● **Action item**
Give the records back exactly as written, but without the images.

● **Data shown**
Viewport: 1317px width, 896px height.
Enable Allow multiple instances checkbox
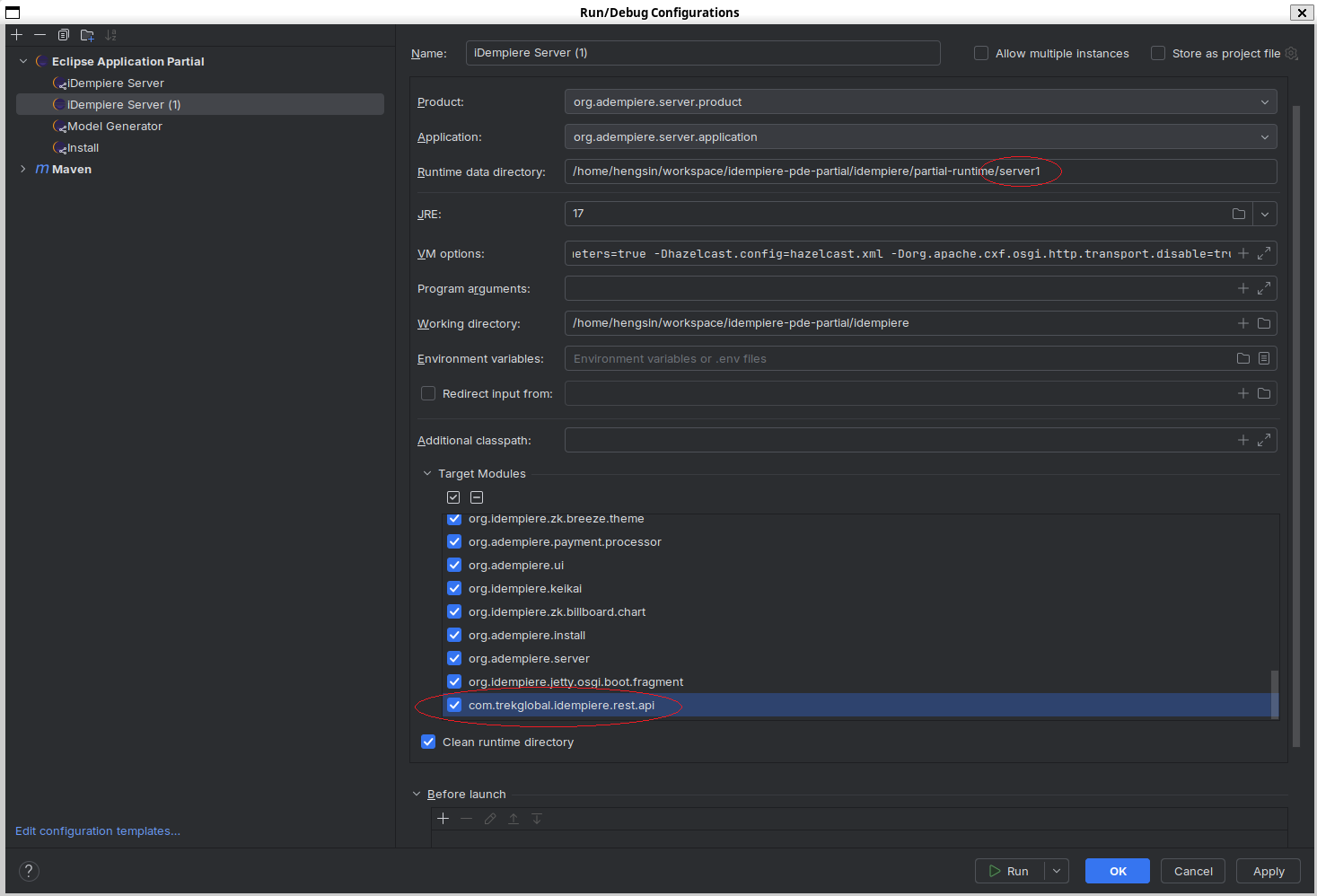(981, 54)
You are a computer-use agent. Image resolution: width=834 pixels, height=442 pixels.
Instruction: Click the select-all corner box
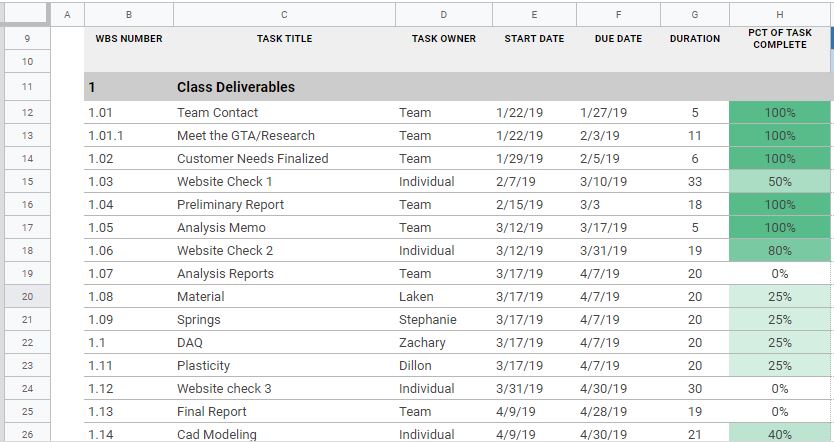(27, 14)
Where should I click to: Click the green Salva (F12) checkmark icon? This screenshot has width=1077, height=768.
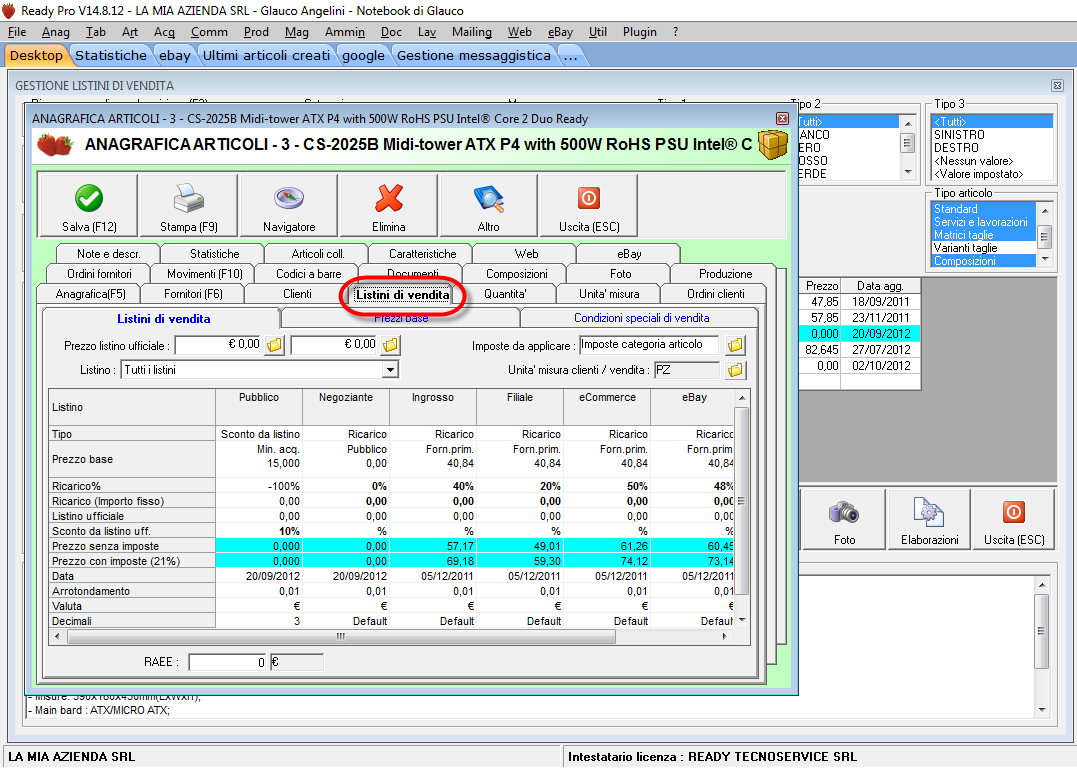(x=89, y=200)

● **Result of the exercise**
Viewport: 1317px width, 896px height.
Enable Allow multiple instances checkbox
(981, 54)
You are a computer-use agent. Image resolution: width=834 pixels, height=442 pixels.
Instruction: Click the select-all corner box
(27, 14)
Where should I click to: Click the green Salva (F12) checkmark icon? This screenshot has width=1077, height=768.
(x=89, y=200)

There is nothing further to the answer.